TASK DETAILS: From the line containing "Echipă (44, 1994)" down to the last line of the records below, restate each line word for word and leave out the rest.

Stored records:
□ □ □ □

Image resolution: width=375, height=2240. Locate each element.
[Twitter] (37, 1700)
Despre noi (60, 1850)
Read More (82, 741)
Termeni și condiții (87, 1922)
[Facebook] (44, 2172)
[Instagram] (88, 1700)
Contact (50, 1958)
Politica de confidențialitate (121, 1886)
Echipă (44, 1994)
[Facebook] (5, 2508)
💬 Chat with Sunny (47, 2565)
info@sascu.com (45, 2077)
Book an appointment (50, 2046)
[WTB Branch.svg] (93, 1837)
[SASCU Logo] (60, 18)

□ □ □ □

WRITTEN ANSWER:
Echipă (44, 1994)
[Facebook] (5, 2508)
💬 Chat with Sunny (47, 2565)
info@sascu.com (45, 2077)
Book an appointment (50, 2046)
[WTB Branch.svg] (93, 1837)
[SASCU Logo] (60, 18)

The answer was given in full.